Tips for Reducing Chronic Inflammation
Avoid foods that are high in saturated fats and trans fats, as well as foods with a high glycemic index. A Mediterranean-style diet that incorporates olive oil, fruits and vegetables, nuts, beans and whole grains is thought to act as a natural anti-inflammatory. A good diet also helps to maintain a healthy body weight. Also, it is recommended to avoid or limit alcohol, tobacco, sugar and refined carbs among others.1
Regular exercise keeps your body moving and joints lubricated, your muscles toned and your energy level high. Those who exercise regularly are more likely to heal faster from injuries and less likely to develop chronic inflammation.

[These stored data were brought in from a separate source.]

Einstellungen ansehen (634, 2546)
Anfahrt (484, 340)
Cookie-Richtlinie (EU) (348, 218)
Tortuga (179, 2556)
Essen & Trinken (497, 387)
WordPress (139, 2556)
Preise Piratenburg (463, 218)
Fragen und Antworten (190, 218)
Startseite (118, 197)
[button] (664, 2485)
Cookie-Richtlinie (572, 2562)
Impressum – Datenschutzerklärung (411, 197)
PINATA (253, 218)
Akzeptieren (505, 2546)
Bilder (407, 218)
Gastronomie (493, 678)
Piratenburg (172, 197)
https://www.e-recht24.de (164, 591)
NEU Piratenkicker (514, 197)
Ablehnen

Several studies have shown that sleep deprivation can have an impact on inflammation and even increase it. For example, a 2006 study concluded that sleep loss alters molecular processes that drive cellular immune activation and induce inflammatory cytokines,2 which in turn can increase pain.3
4. Drink water
Water is an essential element to maintaining the body’s proper function. In fact, there are many benefits associated with drinking water aside from the basic need to stay hydrated. Water can help optimize energy throughout the day by nourishing your cells, keep the discs of the spine hydrated and even help modulate your calorie intake. It is also thought to help reduce chronic inflammation by reducing acidosis and keeping the body’s PH level in balance.
5. Quit smoking
We have already discussed the negative impacts of smoking on the musculoskeletal system, and it is well known that the toxic minerals contained in cigarette smoke are associated with premature death. Smoking triggers an immunologic response and can increase the level of inflammatory markers.
Sourced from the Canadian Chiropractic Association
1. Leo Galland, MD. Diet and Inflammation. Nutr Clin Pract December 2010 vol. 25no. 6.
2. Irwin MR, Wang M, Campomayor CO, Collado-Hidalgo A, Cole S. Sleep deprivation and activation of morning levels of cellular and genomic markers of inflammation. Arch Intern Med. 2006 Sep 18;166(16):1756-62.
3. Jun-Ming Zhang, MSc, MD1 and Jianxiong An, MSc, MD. Cytokines, Inflammation and Pain. Int Anesthesiol Clin. 2007 Spring; 45(2): 27–37.